Dalam konteks ini ada tiga pemain: „aliran problem’, murni memahami
problem yang akan diselesaikan melalui solusi; entrepreneur kebijakan, pebisnis
yang mencari keuntungan dari kebijakan publik; dan aliran politik yang telah
mengalami reseptivitas atau koalisi.
Subatier dalam Wayne Parson (20013) berpendapat perlu ada teori
penyusunan kebijakan lebih komprehensif, dapat diuji (testable), dan memadukan
sejumlah pendekatan serta kerangka pemikiran menjadi teori lebih baik yang bisa
memproduksi perubahan kebijakan. Menurutnya, sintesis ini terdiri dari beberapa ide
kunci:
1. Proses kebijakan secara keseluruhan dapat dipahami dalam konteks jaringan dan
komunitas kebijakan. Contoh bagi Desentralisasi Kebijakan, hal ini bisa
dilakukan melalui struktur dan hirarki birokrasi pemerintahan. Memfungsikan
daerah mensosialisasikan isu atau mengadaptasikan problem kebijakan
2. Analisis kebijakan punya fungsi pencerahan jangka panjang, analis kebijakan
pelan pelan mengubah argumen yang menyelimuti problem kebijakan. Para
analis Kebijakan Daerah mudah menyelesaikan tugasnya karena membentangkan
agenda kebijakan secara simultan dari tingkat pusat dengan tingkat daerah. Cara
ini selain mencerahkan sekaligus merelokasi atau menyalurkan aspirasi
partisipasipan. Pengalaman selama ini, apabila partisipan tidak diberi ruang,
partisipan akan membuat saluran sendiri yang terkadang alurnya berseberangan,
berlawanan arah. Biasanya menggunakan pressure method yang bisa ditumpangi
oleh aliran politik yang lagi menunggu mood moment
3. Keyakinan, nilai, dan gagasan adalah penting tetapi diabaikan dalam proses
pembuatan kebijakan. Kekuatan kekuatan radikal yang ada yang memiliki cara
pandang sentris, primordial atau sektarian, larut bersama interest terhadap
kesenjangan, ras, sentimen politik dan lain lain. Hal itu merupakan sesuatu yang
harus diabaikan dalam penyusunan agenda. Berdasarkan hal ini agenda kebijakan
bersifat objektif dan bebas dari intrik atau tekanan. Paham dan sikap berlainan
arah harus diadaptasi atau dilokalisir per segmen agar mudah dihadapi dan
diselesaikan, yaitu melalui desentralisasi kebijakan, mengingat desentralisasi
kebijakan, dilakukan melalui pendekatan mempolarisasi daerah dalam skala
lokalisasi problem, sehingga satu problem bisa diselesaikan berdasarkan segmen.
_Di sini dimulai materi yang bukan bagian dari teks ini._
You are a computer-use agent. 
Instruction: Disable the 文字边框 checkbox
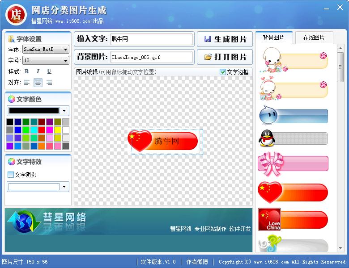223,72
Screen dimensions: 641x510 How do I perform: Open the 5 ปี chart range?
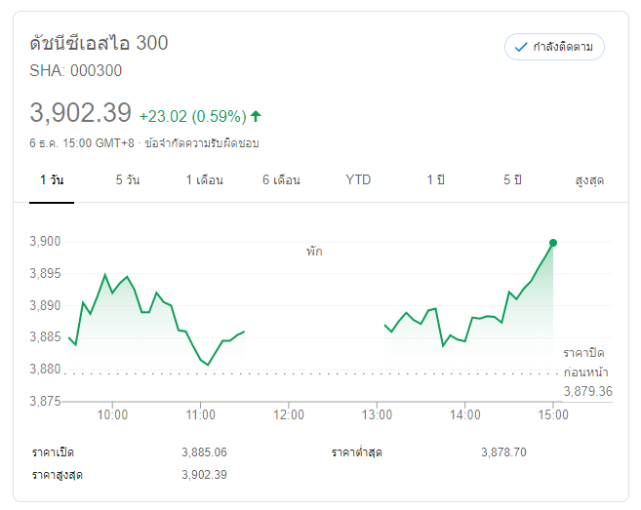pos(513,180)
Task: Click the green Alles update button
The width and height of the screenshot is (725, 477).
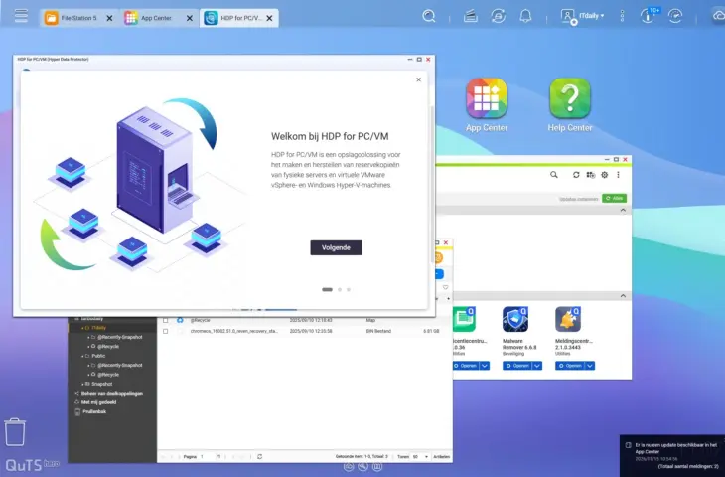Action: pyautogui.click(x=614, y=199)
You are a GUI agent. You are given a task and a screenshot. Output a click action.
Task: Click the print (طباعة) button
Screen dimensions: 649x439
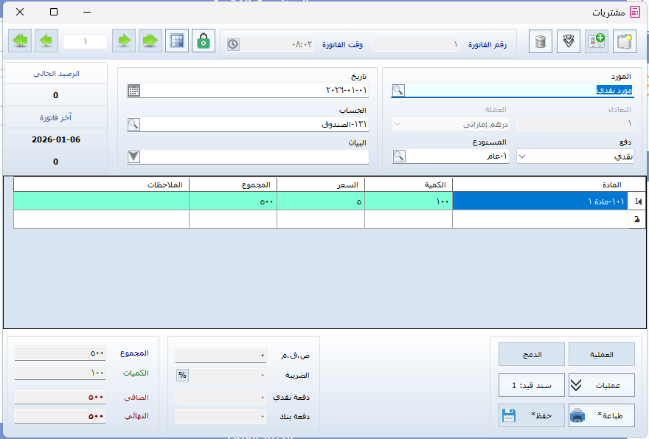click(601, 415)
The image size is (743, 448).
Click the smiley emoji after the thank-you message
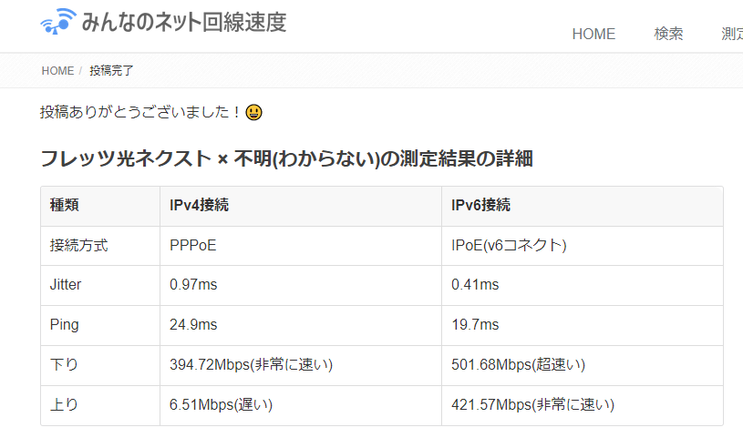(254, 113)
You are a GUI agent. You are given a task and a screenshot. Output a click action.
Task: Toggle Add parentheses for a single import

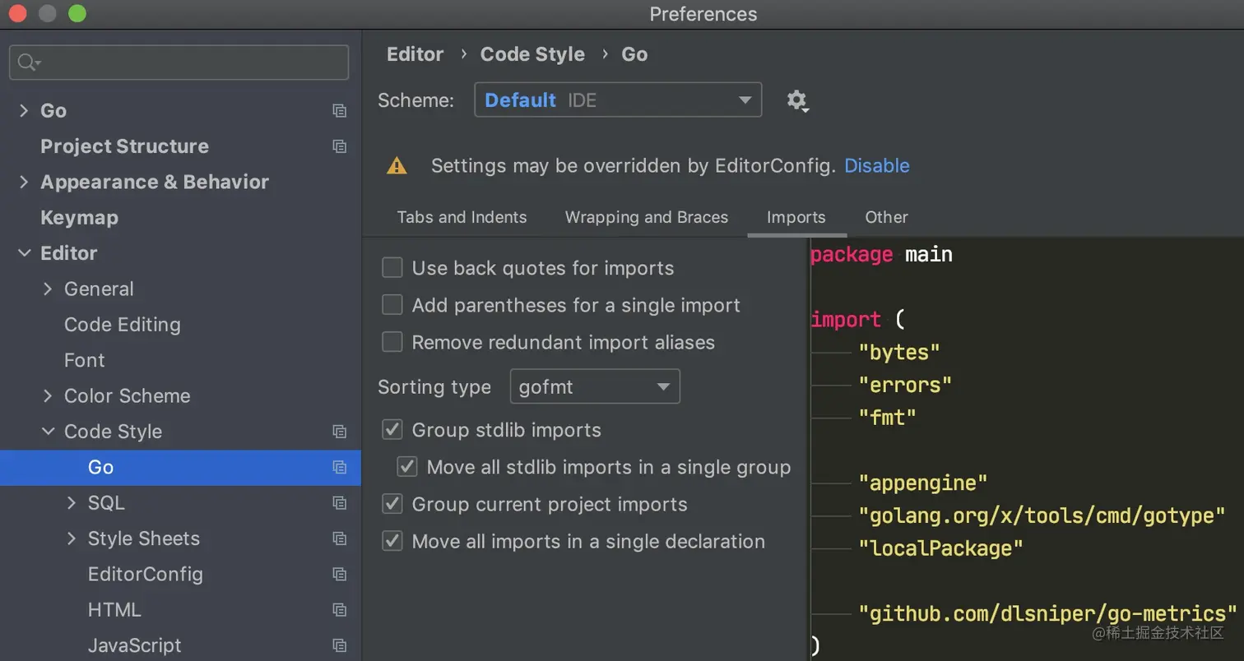tap(392, 305)
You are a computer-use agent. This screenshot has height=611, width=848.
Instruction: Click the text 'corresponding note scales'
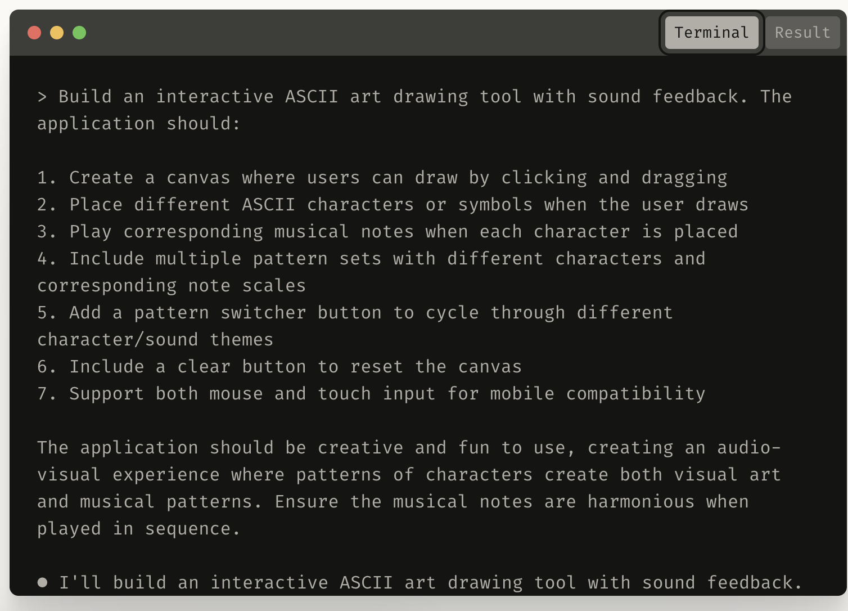pyautogui.click(x=172, y=286)
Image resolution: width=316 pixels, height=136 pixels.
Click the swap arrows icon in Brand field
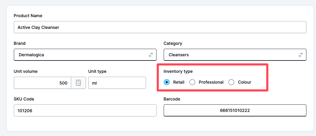tap(151, 55)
4. Faktor sosial ekonomi berpengaruh besar terhadap pembuatan kebijakan dan
hasilnya. Pemerintah daerah dapat merangsang sumberdaya yang dimiliki melalui
beberapa agenda kebijakan karena partisipan akan muncul bersama dengan
problem. Hal itu akan membangkitkan sumber daya di daerah, dalam hal ini di
bidang ekonomi lokal per sektor, dari aspek komoditas, industri, jasa jasa,
transportasi, dan lain lain
5. Sistem keyakinan elit mempunyai struktur atau hirarki, diferensiasi, dan
spesialisasi akan melahirkan profesionalitas. Kelembagaan akan mengkotakkan
masyarakat sesuai kemampuan. Bakat dan minat akan terpilih secara fungsional
dan profesi. Dalam konteks seperti ini struktur akan terpola dan hirarki
Desentralisasi Kebijakan dalam Otonomi Daerah
Muhammad Idris Patarai 1.413
memposisikan orang melalui seleksi dan mekanisme pasar, yakni kemampuan
dan keahlian.
Pendapat terakhir mengenai Punctuated Equilibrium diambil dari studi penetapan
agenda oleh Baumgarther dan Jones (1993) dalam Wayne Parson (2013) yang
menyatakan perubahan dalam agenda kebijakan paling baik dipahami dalam istilah
Punctuated Equilibrium, yaitu proses kebijakan dikarakteristikkan sebagai proses dengan
stabilitas panjang yang diselingi dengan periode instabilitas.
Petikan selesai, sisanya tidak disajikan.